Podany tekst
Jak podkreśla, nie dopuszcza do głowy scenariusza, w którym rosyjskie czołgi przejeżdżają przez Bug i mkną w stronę Warszawy. Historia dowodzi jednak, że autokratyczni liderzy podejmują czasem decyzje irracjonalne, które kończą się źle dla świata i dla nich samych.

- Bardziej obawiam się sumy napięć geopolitycznych w świecie. Mam świadomość, że mogą być iskrą, która zapali lont - ktoś podejmie nieracjonalną decyzję wywołującą dużo poważniejszy konflikt na szerszą skalę. Obawiam się, że przy kształtowaniu się takiego mocno ekstremistycznego, autorytarnego modelu przywództwa w kilku krajach może pojawić się pomysł działania irracjonalnego i cały świat padnie jego ofiarą. Mam jednak nadzieję, że do tego nie dojdzie – mówi prezes BNP Paribas Banku Polska.

Elżbieta Czetwertyńska, prezeska Citi Handlowego, przestrzega przed uznaniem za normę tego, co nie jest normalne w stosunkach międzynarodowych.

Dane wejściowe
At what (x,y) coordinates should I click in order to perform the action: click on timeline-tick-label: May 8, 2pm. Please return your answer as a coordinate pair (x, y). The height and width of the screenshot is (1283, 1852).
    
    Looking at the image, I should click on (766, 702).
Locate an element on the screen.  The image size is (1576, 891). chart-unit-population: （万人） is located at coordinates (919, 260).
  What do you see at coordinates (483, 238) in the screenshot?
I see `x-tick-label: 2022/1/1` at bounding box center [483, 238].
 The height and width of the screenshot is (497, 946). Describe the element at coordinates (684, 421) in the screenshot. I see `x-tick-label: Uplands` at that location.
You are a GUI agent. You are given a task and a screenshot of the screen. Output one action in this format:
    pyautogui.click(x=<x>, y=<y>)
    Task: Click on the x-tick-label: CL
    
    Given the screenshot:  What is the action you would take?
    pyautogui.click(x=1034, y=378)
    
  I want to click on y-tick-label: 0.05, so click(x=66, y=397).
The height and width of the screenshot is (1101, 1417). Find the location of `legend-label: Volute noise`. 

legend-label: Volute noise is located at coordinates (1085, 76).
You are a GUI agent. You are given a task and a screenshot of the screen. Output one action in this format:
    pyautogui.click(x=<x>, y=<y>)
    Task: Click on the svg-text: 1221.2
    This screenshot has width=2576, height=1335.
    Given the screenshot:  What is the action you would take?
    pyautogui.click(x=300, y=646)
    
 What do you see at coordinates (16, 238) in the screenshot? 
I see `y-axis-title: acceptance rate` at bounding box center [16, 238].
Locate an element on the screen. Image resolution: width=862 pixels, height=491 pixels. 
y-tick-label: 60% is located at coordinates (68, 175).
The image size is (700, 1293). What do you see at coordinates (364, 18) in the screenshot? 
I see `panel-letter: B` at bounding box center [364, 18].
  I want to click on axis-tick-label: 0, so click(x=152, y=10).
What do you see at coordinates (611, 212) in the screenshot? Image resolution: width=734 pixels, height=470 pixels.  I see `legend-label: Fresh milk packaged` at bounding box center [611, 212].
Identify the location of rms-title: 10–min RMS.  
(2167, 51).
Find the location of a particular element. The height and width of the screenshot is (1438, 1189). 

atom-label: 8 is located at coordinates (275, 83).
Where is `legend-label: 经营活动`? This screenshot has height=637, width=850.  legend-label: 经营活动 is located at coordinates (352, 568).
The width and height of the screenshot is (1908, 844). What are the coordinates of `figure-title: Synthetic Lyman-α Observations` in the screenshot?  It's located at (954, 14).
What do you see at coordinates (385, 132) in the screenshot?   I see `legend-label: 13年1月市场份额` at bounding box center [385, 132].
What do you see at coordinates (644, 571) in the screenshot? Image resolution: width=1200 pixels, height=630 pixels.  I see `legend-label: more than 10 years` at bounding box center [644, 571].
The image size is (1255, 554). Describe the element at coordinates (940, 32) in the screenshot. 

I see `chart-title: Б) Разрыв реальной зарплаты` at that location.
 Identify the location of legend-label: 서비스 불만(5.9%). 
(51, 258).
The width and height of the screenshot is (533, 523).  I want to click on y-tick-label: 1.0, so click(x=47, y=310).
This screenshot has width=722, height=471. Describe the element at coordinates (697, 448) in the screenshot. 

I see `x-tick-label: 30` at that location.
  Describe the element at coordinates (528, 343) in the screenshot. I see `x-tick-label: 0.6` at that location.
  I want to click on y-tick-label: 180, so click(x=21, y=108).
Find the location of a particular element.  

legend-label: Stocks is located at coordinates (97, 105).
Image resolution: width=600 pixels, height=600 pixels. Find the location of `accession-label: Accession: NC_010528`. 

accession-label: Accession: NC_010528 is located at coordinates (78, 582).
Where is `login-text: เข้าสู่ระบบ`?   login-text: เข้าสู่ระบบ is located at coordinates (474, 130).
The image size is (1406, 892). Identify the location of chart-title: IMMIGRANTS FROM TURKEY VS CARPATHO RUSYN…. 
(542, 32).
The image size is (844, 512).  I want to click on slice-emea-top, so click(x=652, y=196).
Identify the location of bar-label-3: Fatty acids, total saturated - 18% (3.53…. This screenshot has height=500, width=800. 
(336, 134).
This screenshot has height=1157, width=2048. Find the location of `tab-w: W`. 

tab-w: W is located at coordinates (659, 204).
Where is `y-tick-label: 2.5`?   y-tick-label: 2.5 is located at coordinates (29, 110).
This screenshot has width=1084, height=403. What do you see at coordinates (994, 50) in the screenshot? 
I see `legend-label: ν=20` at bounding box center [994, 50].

Do zrobienia
- 1) Jaką funkcję pełni Elżbieta Czetwertyńska według podanego tekstu?
- 2) Zmień fragment podanego tekstu między "- Bardziej obawiam" a "w stosunkach międzynarodowych." (włącznie): zastąp w nim "iskrą" słowem "zarzewiem" i wypisz cały fragment po zmianie.

Odpowiedzi
- 1) Jest prezeską Citi Handlowego.

- 2)
- Bardziej obawiam się sumy napięć geopolitycznych w świecie. Mam świadomość, że mogą być zarzewiem, która zapali lont - ktoś podejmie nieracjonalną decyzję wywołującą dużo poważniejszy konflikt na szerszą skalę. Obawiam się, że przy kształtowaniu się takiego mocno ekstremistycznego, autorytarnego modelu przywództwa w kilku krajach może pojawić się pomysł działania irracjonalnego i cały świat padnie jego ofiarą. Mam jednak nadzieję, że do tego nie dojdzie – mówi prezes BNP Paribas Banku Polska.

Elżbieta Czetwertyńska, prezeska Citi Handlowego, przestrzega przed uznaniem za normę tego, co nie jest normalne w stosunkach międzynarodowych.